Giubileo

Il senso dell'economia

mercoledì 30 aprile 2025 di Luigino Bruni, economista
Giubileo degli imprenditori 4-5 maggio 2025

La parola senso ha nella lingua italiana molti significati. I primi significati che vengono in mente, soprattutto se associamo senso alla parola economia, sono: direzione e significato. Entrambi questi sensi dell’economia oggi sono in crisi profonda. La direzione, la destinazione da raggiungere, non è più chiara: i miti del progresso e della crescita sono stati demoliti dalla distruzione dell’ambiente operata, soprattutto, dall’economia. E questa guerra in Europa, dove l’economia è usata soprattutto per imporre sanzioni, ci sta facendo dimenticare che il primo senso dell’economia è nutrire i popoli, l’incontro e lo scambio pacifico. Ma c’è anche un terzo significato di senso dell’economia. Qual è, tra i cinque sensi degli esseri umani, quello più tipico dell’economia? Io credo che sia il tatto. Nei mercati delle nostre città, nelle fiere, il primo gesto è toccare le merci: stoffe, oggetti, frutta e verdura. Ma che il tatto fosse essenziale lo sapevano bene gli antichi mercanti italiani. Leggiamo, ad esempio, nei Ricordi di Giovanni di Pagolo Morelli (Firenze, 1371-1444), una sorta di diario dove il vecchio mercante dà consigli e raccomandazioni ai suoi figli e nipoti: “Non fare mercantia o alcuno traffico che tu non te ne intenda: fa’ cosa che tu sappi fare e dall’altre ti guardi, ché saresti ingannato” (in Mercanti scrittori, a cura di V. Branca).

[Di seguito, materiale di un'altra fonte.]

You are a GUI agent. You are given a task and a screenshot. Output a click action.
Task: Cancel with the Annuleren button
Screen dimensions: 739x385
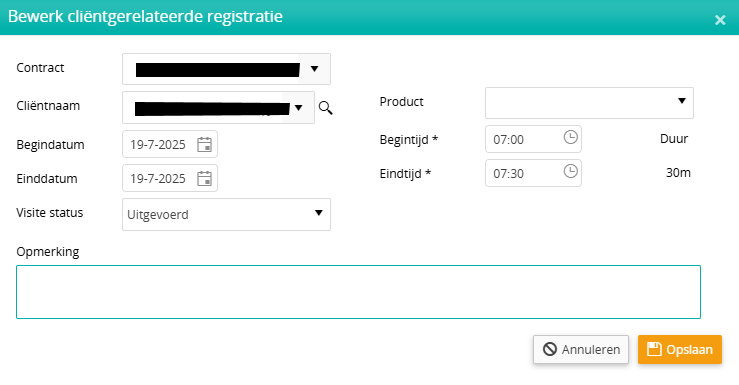[x=581, y=350]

Il mercante deve toccare le proprie merci, perché i segreti decisivi della conoscenza mercantile si imparano toccando i beni che si comprano e si vendono. I panni, le pezze, le stoffe si conoscono prendendoli in mano, maneggiandoli. Il primo significato della parola manager rimanda infatti alla mano, al maneggiare, al maneggio, dove il cavallo si addomestica tramite l’uso delle mani.

Ancora oggi, nella economia astratta e telematica, se un imprenditore perde il contatto tattile con le cose che traffica, se non esercita il tatto (con-tatto), se non le saggia sfiorandole con le dita, se dimentica come riconoscere le merci senza vederle e solo toccandole, perde competenza e si mette nelle mani di altri (fossero anche i suoi manager), da cui finisce per dipendere interamente. In queste cose non vale la divisione del lavoro né la delega: l’imprenditore deve distribuire le funzioni, può e deve delegare molto, ma non il tatto dei suoi beni, questo deve tenerlo per sé, se vuole restare imprenditore. L’imprenditore italiano è cresciuto toccando i beni. La prima emozione che provava entrando in officina era l’odore della segatura (altro senso) e del ferro limato, e il secondo erano le schegge di legno e di ferro conficcate nelle dita. Era competente delle sue cose come e di più dei suoi operai e tecnici. Era questa competenza del naso e delle dita la sua prima ricchezza.

Si capisce quindi che questo “capitalismo” ha iniziato il declino quando ha messo le imprese nelle mani di tecnici di mercati e di finanza che non toccavano più le cose che compravano e vendevano, che non le riconoscevano dal profumo, perché esperti di strumenti ma quasi mai di mani, di odore e di tatto dei prodotti di quella specifica impresa. Ritorniamo a toccare le cose, forse ne capiremo il loro mistero.